Single cells firing due to dendritic stimulation in a more biologically plausible setting with variable low-threshold calcium ion channel expression levels among cells and different coupled cell ensemble sizes show higher average AP spikelet counts and no phase-dependency of the CF burst size at low STO amplitudes. In a certain range of STO amplitudes, there appears to be a relation between STO phase and spikelet count in what might be a coarse coding, but at other STO amplitudes, both larger and smaller, the phase-dependency of climbing fiber burst size shown earlier using in vitro
preparations may be lost. The artificial current injection used in those experiments could impose an oscillation on a cell ensemble and thus create artificial synchrony at moderate STO amplitudes. Under these conditions, our model predicts a correlation between STO phase and AP spikelet count in line with the findings by Mathy et al. 
A quantitative error estimate is required in several computational cerebellar models for learning, but so far these have been hard to explain using IO data due to the low firing rate of IO cells. It has been proposed that variability in spike shape of olivary cells may allow for transmission of more information per event than would otherwise be possible 
. Phase dependency of the CF burst size and somatic AP spikelet count would allow for a coarse, low-resolution encoding of temporal information. Our model predicts that there may be a phase-dependency of climbing fiber burst size, but only in a limited range of STO amplitudes and in coupled cell ensembles of sufficient size.
We provide as an additional hypothesis that IO ensemble synchrony, for which STO amplitude could be used as an indirect measure, modulates the CF burst and in turn allows for online adaptation of learning speeds.
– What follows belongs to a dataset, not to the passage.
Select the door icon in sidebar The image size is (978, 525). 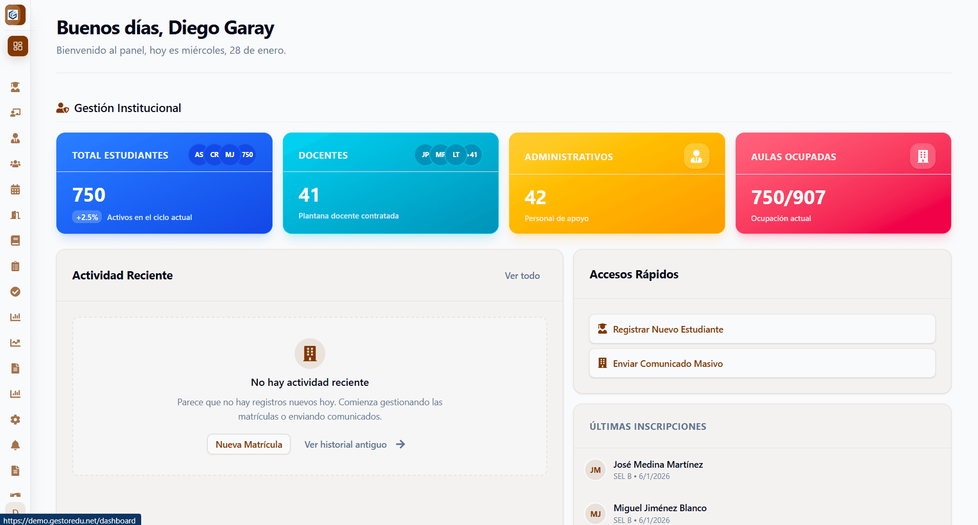coord(15,215)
Our model predicts that, as synchrony increases, STO amplitude goes up and the average number of AP spikelets goes down. The PF/PC synapse is modulated by CF activity and the size of the CF spike burst may determine the plasticity effect 
. Keeping this in mind, CF burst size could well be an indicator of the state a learning process is in, allowing quick and coarse learning at low ensemble STO amplitudes (i.e. low synchrony) and then more refined learning at higher amplitudes. Since single CF spikes have been shown to cause LTP in PCs rather than LTD 
, the highest STO amplitudes where few AP spikelets occur are conceivably a way of unlearning (preventing the biological equivalent of overfitting data) or converting the direction of learning. A system that has a way of adequately adapting the coarseness with which it learns online can speed up a learning process without sacrificing precision.
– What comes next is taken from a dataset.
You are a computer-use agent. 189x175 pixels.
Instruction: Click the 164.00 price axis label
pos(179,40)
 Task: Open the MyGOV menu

It is important to note that simulation results never translate directly to empirical data: our model utilizes ion channel descriptions taken from in vitro preparations from several animal species. It demonstrates principles underlying the generation of olivary STOs and spikes, but such things as the actual number of AP spikelets or the time between two such spikelets may differ from data acquired from an actual cell, much as it may also differ between species. Even so, our model provides valuable insight into how olivary AP spikelet distributions may unfold under different conditions and even how meaningful the CF burst may be in vivo.